他亦抬起手,久久未放。
晒场上,安静下来。
只有柴油机低沉的嗡鸣,和电视喇叭里,那支单薄却执拗的配乐,固执地流淌着。
林晚一直没眨眼。
右眼视野边缘,开始出现细小的、跳跃的光斑,像萤火虫,又像散落的星屑。它们并不妨碍她看清画面——那对恋人依依惜别的侧影,清晰得令人心颤。她甚至能数清周筠睫毛的颤动次数,能看清耿桦喉结滚动的弧度。

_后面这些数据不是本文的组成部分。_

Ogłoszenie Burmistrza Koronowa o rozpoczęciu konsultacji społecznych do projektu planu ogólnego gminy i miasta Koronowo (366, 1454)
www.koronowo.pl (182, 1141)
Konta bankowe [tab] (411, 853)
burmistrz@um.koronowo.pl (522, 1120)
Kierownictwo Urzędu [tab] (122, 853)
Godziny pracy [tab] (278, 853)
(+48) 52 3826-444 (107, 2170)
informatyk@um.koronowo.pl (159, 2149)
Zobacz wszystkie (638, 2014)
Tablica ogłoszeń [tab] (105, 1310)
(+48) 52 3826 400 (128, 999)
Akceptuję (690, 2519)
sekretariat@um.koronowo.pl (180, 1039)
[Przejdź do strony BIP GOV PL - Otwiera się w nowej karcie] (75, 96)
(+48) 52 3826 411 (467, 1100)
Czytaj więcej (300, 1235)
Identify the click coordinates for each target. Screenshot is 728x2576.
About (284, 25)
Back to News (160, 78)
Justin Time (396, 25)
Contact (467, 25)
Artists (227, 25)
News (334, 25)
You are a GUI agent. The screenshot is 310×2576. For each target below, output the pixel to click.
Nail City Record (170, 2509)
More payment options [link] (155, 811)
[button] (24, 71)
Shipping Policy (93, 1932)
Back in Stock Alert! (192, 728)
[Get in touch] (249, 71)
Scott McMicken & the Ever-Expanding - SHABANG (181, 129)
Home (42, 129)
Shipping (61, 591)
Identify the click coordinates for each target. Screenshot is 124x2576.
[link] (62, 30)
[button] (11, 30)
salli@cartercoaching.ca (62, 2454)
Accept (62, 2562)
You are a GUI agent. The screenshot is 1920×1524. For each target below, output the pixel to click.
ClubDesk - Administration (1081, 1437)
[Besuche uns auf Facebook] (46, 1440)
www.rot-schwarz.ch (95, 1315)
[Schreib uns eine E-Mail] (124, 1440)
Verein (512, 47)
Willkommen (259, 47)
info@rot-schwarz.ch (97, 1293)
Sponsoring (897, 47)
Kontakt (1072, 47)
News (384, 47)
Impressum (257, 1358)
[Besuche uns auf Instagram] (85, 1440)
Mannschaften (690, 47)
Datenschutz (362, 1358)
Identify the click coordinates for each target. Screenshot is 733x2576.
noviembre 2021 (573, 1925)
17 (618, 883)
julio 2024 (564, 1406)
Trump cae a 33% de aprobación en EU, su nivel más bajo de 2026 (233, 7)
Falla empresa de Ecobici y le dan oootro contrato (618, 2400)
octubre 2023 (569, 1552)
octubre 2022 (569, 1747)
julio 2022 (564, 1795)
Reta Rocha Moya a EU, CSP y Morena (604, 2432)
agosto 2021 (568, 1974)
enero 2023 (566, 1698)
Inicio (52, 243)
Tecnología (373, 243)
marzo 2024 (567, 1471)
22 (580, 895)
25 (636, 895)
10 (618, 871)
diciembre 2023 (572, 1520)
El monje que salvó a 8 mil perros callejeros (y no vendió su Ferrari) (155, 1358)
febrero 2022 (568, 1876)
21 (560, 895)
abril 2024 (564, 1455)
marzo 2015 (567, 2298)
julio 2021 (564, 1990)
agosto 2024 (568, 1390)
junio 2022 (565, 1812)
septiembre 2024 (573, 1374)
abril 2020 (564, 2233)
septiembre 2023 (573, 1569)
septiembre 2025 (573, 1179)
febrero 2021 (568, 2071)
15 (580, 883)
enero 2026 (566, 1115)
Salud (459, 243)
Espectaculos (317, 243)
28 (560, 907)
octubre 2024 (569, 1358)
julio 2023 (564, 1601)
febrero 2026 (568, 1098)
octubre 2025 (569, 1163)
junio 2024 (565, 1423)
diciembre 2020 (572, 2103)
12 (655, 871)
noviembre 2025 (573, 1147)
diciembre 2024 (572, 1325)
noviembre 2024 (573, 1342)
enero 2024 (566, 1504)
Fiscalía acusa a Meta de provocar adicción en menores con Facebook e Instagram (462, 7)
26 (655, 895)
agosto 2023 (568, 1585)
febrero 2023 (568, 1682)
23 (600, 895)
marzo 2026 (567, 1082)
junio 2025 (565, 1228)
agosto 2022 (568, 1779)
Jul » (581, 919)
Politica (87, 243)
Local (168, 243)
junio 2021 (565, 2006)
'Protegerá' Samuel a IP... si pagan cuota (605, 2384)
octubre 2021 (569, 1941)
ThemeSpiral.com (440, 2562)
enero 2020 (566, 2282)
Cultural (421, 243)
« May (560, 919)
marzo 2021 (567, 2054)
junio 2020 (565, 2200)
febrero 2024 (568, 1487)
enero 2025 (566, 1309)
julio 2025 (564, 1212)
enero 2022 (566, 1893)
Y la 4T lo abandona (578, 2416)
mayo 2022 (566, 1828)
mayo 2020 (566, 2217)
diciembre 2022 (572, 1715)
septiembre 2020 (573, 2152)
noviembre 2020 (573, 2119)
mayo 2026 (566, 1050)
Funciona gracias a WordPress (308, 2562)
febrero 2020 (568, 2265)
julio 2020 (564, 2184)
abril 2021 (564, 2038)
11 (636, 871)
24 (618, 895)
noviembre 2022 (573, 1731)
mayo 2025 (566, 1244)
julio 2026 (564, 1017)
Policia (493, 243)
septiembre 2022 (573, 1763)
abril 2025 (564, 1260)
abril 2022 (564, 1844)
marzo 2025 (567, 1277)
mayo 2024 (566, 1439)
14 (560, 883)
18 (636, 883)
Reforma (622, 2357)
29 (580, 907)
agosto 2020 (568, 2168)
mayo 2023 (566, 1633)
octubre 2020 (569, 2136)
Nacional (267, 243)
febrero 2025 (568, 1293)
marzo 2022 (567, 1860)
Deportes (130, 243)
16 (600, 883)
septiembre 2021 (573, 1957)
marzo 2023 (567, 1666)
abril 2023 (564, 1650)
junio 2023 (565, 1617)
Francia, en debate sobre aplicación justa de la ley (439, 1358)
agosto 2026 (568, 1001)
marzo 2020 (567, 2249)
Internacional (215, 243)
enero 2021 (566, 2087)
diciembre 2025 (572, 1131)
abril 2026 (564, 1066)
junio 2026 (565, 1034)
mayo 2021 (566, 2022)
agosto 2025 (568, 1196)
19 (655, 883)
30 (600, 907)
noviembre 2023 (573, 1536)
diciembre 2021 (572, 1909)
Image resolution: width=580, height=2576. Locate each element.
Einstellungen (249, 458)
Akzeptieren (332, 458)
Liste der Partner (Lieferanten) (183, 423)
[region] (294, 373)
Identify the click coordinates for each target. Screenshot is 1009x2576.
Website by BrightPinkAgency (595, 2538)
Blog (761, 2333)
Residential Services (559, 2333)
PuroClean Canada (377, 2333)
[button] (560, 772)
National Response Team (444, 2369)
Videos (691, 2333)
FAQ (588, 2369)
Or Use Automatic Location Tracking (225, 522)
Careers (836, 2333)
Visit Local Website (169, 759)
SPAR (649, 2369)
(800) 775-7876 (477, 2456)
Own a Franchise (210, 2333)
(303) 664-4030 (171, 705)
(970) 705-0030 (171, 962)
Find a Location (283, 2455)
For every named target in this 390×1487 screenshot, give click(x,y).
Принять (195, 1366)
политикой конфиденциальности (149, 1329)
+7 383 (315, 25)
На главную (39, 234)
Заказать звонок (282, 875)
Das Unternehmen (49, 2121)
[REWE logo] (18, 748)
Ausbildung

一种奇异的、久违的“完整感”,正从她眼底,悄然漫溢开来。
不是治愈,不是复明。
是确认。
确认这双眼睛,纵使蒙尘,纵使残缺,依然能承接光影,能辨识悲欢,能记住一张脸,一个眼神,一次指尖的温度。
确认有些东西,并未随岁月流逝而黯淡。
反而在记忆的土壤里,越埋越深,越酿越醇。
——
电影结束。
荧幕上,雪花重新涌出,滋滋啦啦,像一场微型的、喧闹的雪崩。
人群却没有立刻散去。
孩子们赖在地上不肯起,缠着大人问:“后来呢?后来他们见面了吗?”
老太太们摇着蒲扇,叹息:“唉,这世上的好姻缘,咋都得经几场雨?”
男人们摸着下巴,若有所思:“陈老师这机器,要是能放《地道战》就好了,咱村修水利,正缺这股子劲儿!”
陈砚舟关掉发电机。
轰鸣声骤然停止,世界仿佛被抽去一层底噪,骤然安静。只有风声,虫鸣,还有远处青石河潺潺的水响。
他走到林晚身边,没说话,只伸出手。
掌心向上,宽厚,指腹带着常年握笔与劳作留下的薄茧,几道新鲜的划痕横亘其间,像大地干涸后裂开的细纹。
林晚看着那只手。
看了很久。
然后,她慢慢抬起自己的右手。
不是去握。
而是将指尖,轻轻搭在他掌心。
很轻,像一片羽毛落下。
陈砚舟的手,几不可察地,蜷了一下。
他没动,任由那微凉的、带着薄茧的指尖,停留在自己温热的皮肤上。
晚风拂过,吹动两人额前的碎发。